Excerpted passage.

◇ ◇ ◇ ◇ ◇

Open nuthinking opened 2 years ago
What about splitting the canvas into multiple parts? Could I pass an image to addFrame
instead of the Canvas element?
Adding a full HD frame on my Mac mini takes ~150ms. 5 times slower than real-time. canvas.toDataURL
takes ~62ms. I guess it will be hard to perform the splitting logic and pass it to more webworkers in much less than ~90ms.
Update: splitting logic can happen in the webworker, if passing the whole frame doesn't slow down things.
If someone wants to investigate the performance of encoding multiple frames in parallel in WebWorkers that'd be grand. I suspect the encoding work will actually be sent to Chrome's main renderer thread and so it'll be serialised and won't be any faster.
What I had in mind, for simplicity, is to split the canvas into 4 parts. Passing the whole canvas frame to all workers, each one will take its part and will generate the video for its region then ffmpeg will stitch them together once done. It's to be proven that the stitch work won't leave visible lines.
What about using toBlob
instead of toDataURL
? From my searching it looks to be much faster since it doesn't incur a serialization overhead (but does require the API to be async instead of synchronous).
Any updates on performance? WebWorkers would be a nice option. Mostly to not block the main-loop,
@c4b4d4 check out webm-wasm. Uses web workers
@akre54 I ended up using this method https://webrtc.github.io/samples/src/content/capture/canvas-record as it records a canvas element in real-time seamlessly.
Thanks for that webm-wasm. I'll compare it to see what fits better for my needs :-)
Yeah if you need to record in realtime then the MediaRecorder API is the way to go. For frame-by-frame capture I'd check out webm-wasm
webm-wasm:
😱
It doesn't seem to use multi-threading, for instance. Regardless, you shouldn't use in production an abandoned project.
If it works who cares if it's abandoned? Most of these APIs are pretty stable and not everything needs to be in a constant state of churn.
wasm has only recently supported multithreading, and though I'm sure that will help see some speedups if you were to add the flag to webm-wasm, that's not the major bottleneck that's causing slowdowns in this library. Feel free to profile for yourself.
Based on some tests, the recording only uses 1 CPU core. Is there a way to use more cores? Maybe #39 is the solution? To split at least the work in 2 cores and maybe double the performance? Recording 15 seconds full HD video on an Apple M1 requires 50 seconds. It would be great to utilize the machine hardware at its fullest and reduce dramatically the time required. Thanks!

◇ ◇ ◇ ◇ ◇

Things to do.
1. For each statement, say whether it agrees with the discussion of canvas recording performance. Answer yes or no and quote the deciding words. (a) Adding a full HD frame on a Mac mini takes about 150ms. (b) Using toBlob requires the API to be synchronous. (c) Recording 15 seconds of full HD video on an Apple M1 takes 30 seconds.
2. Rewrite the part of the discussion of canvas recording performance that opens with the words containing "Any updates on" and closes with "state of churn.", putting "MediaStream Recording API" in place of "MediaRecorder API".
The items come from a separate source and have no connection to the discussion.

[Screenshot grounding data]
◇ ◇ ◇ ◇ ◇

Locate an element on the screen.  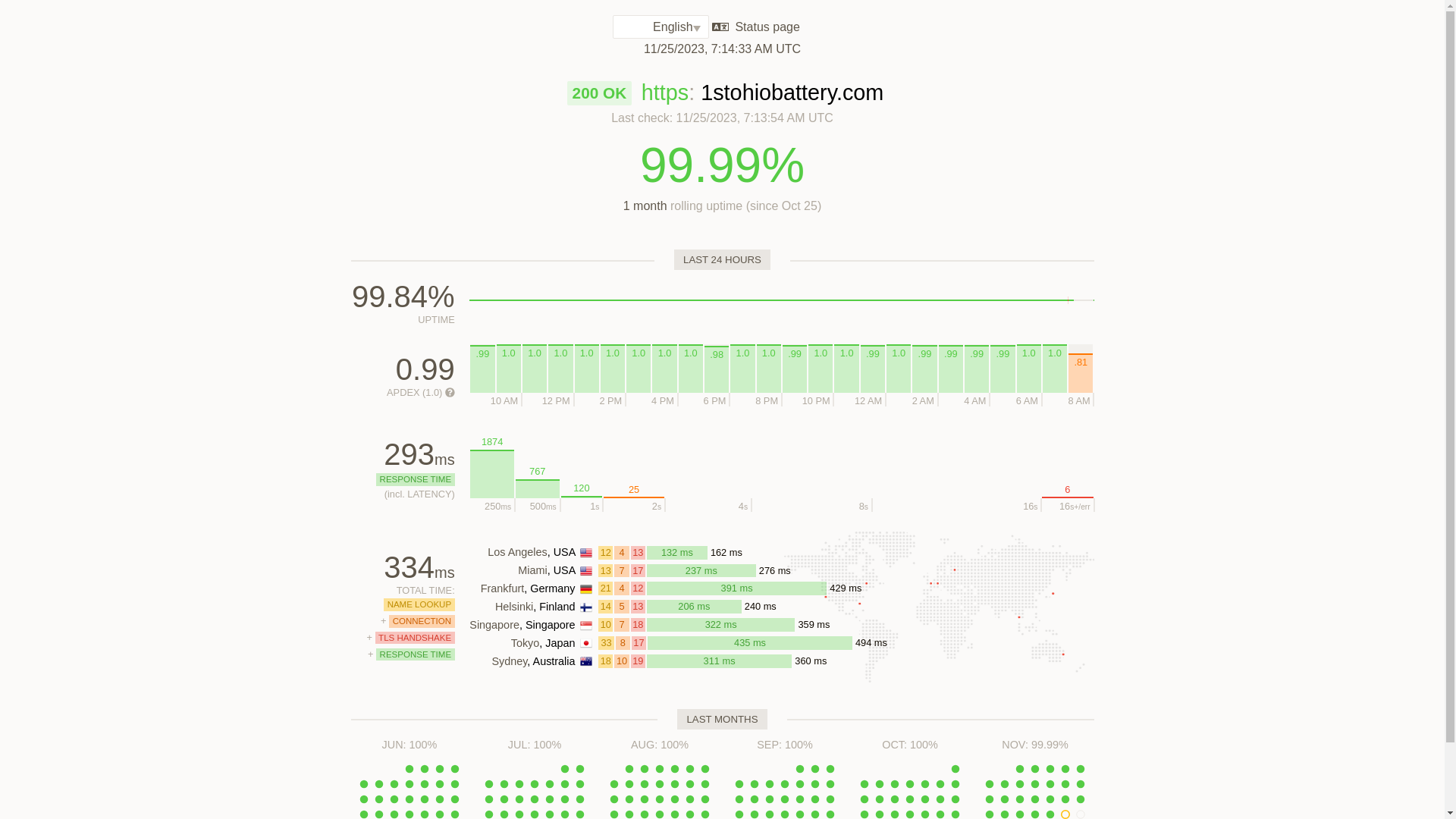
'<small>Aug 17:</small> No downtime' is located at coordinates (651, 798).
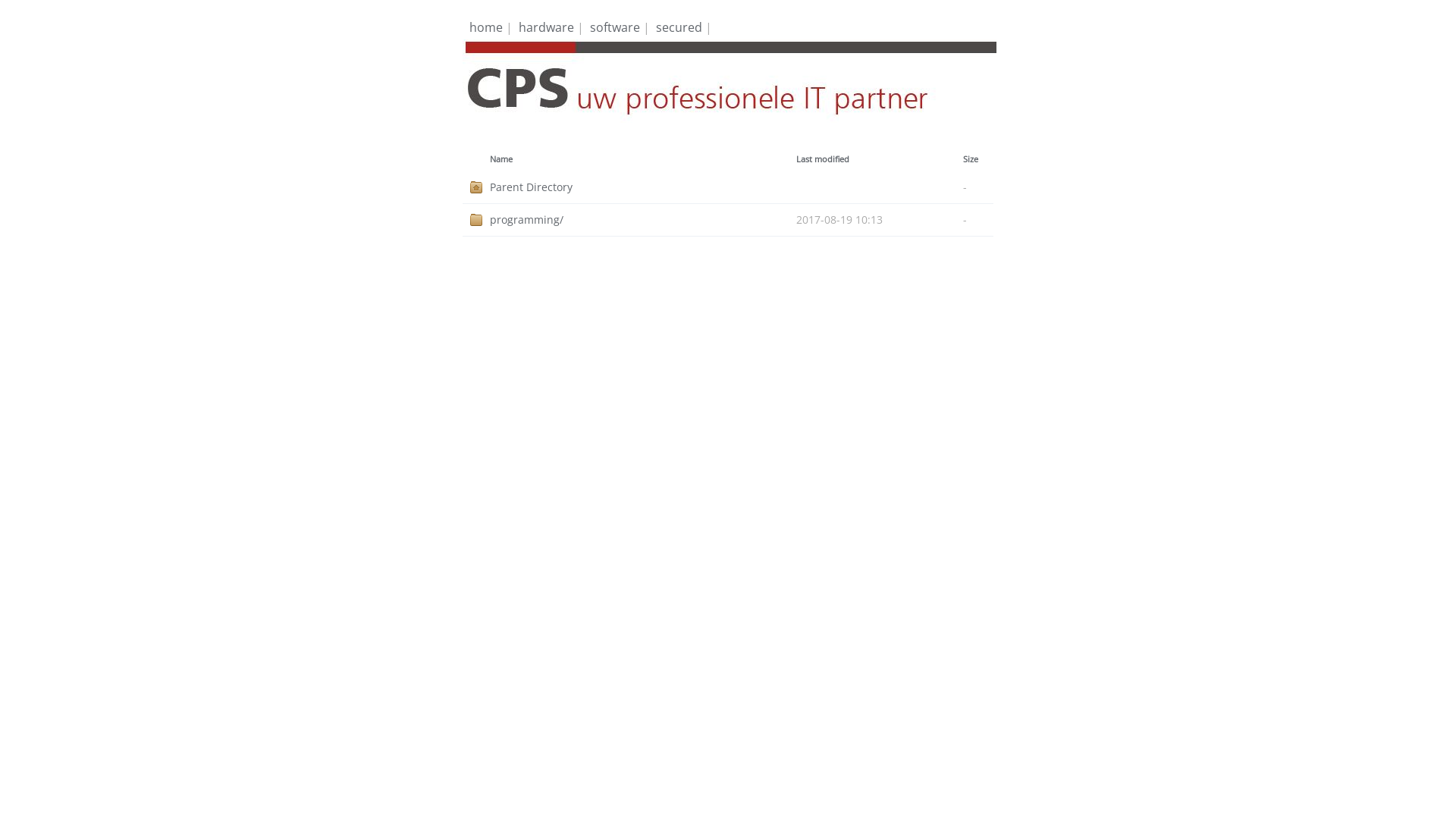 The height and width of the screenshot is (819, 1456). Describe the element at coordinates (821, 158) in the screenshot. I see `'Last modified'` at that location.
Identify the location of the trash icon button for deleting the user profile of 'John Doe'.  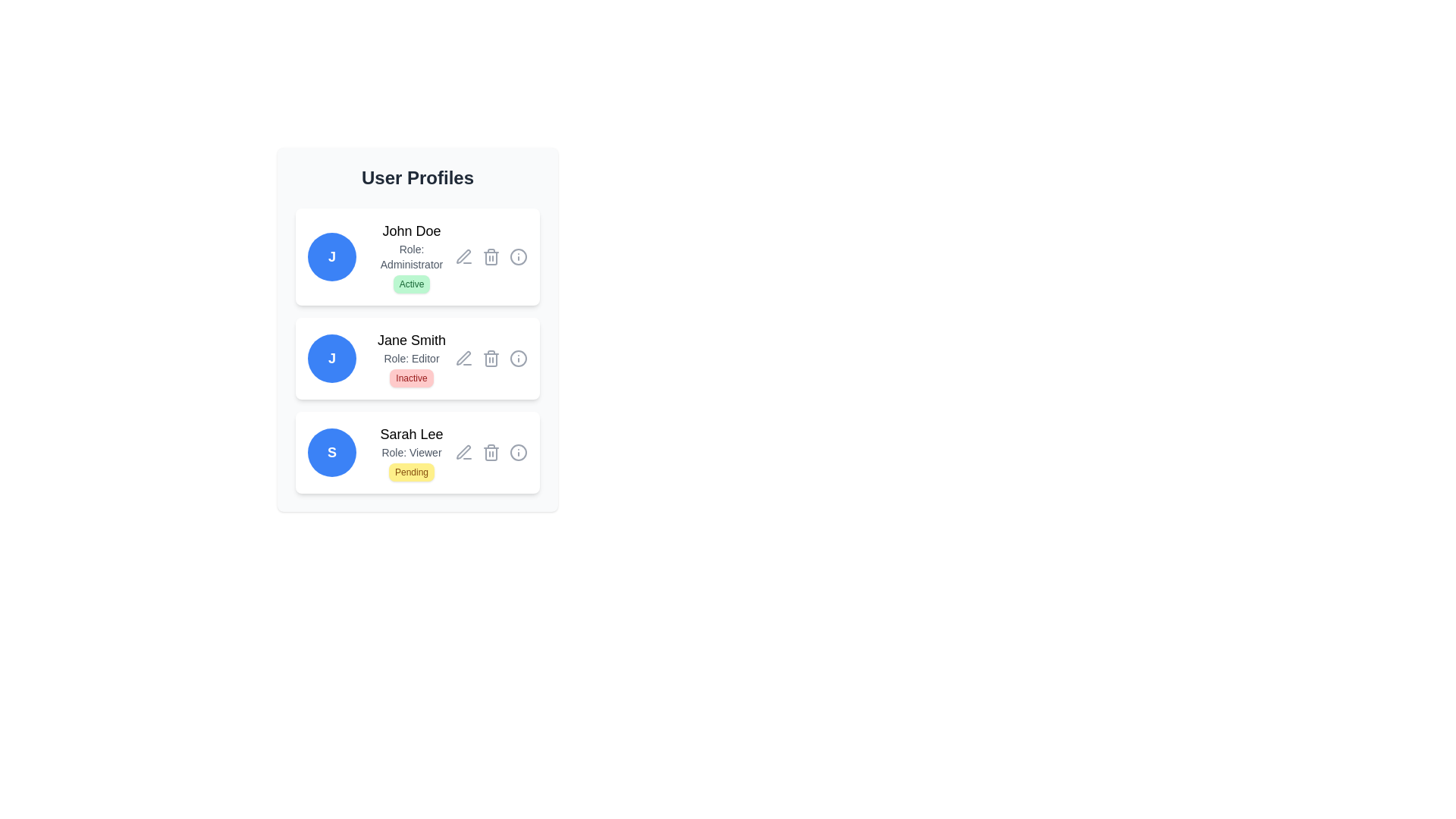
(491, 256).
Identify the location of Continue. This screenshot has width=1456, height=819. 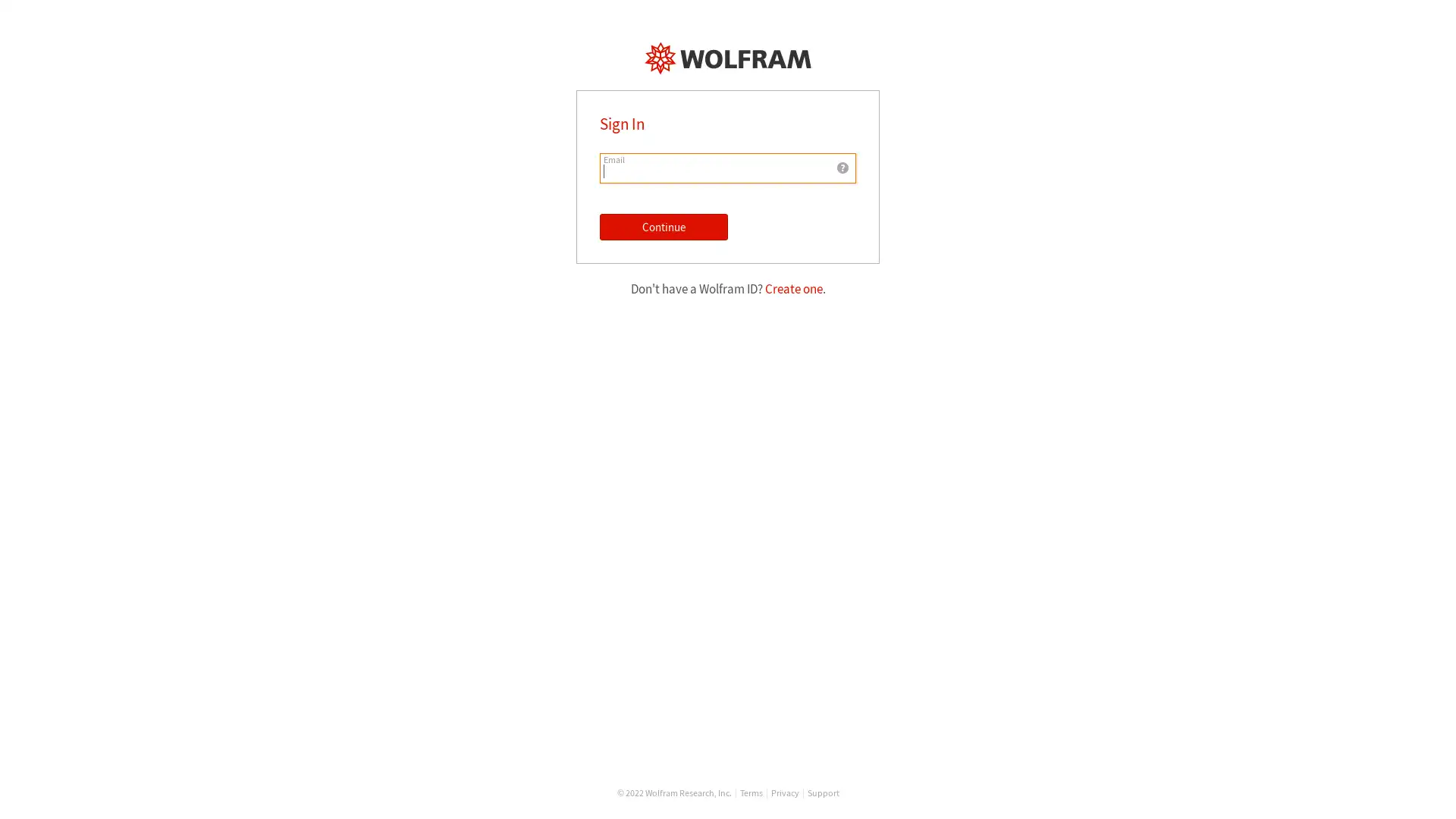
(664, 227).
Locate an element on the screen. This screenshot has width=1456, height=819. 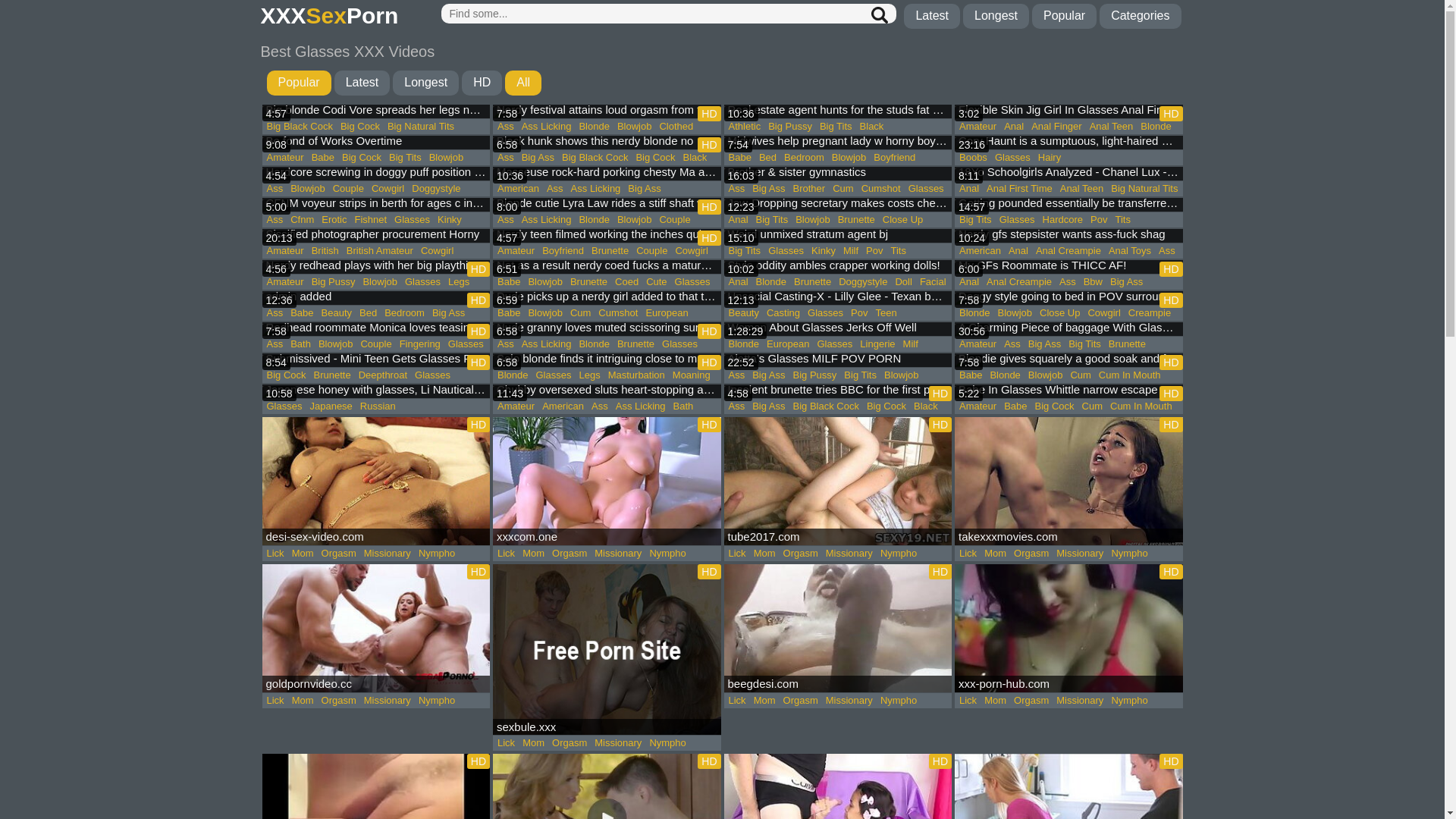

◇ ◇ ◇ ◇ ◇

Answers to the exercises.
1.
(a) Yes: "Adding a full HD frame on my Mac mini takes ~150ms."
(b) No: "(but does require the API to be async instead of synchronous)"
(c) No: "Recording 15 seconds full HD video on an Apple M1 requires 50 seconds."

2.
Any updates on performance? WebWorkers would be a nice option. Mostly to not block the main-loop,
@c4b4d4 check out webm-wasm. Uses web workers
@akre54 I ended up using this method https://webrtc.github.io/samples/src/content/capture/canvas-record as it records a canvas element in real-time seamlessly.
Thanks for that webm-wasm. I'll compare it to see what fits better for my needs :-)
Yeah if you need to record in realtime then the MediaStream Recording API is the way to go. For frame-by-frame capture I'd check out webm-wasm
webm-wasm:
😱
It doesn't seem to use multi-threading, for instance. Regardless, you shouldn't use in production an abandoned project.
If it works who cares if it's abandoned? Most of these APIs are pretty stable and not everything needs to be in a constant state of churn.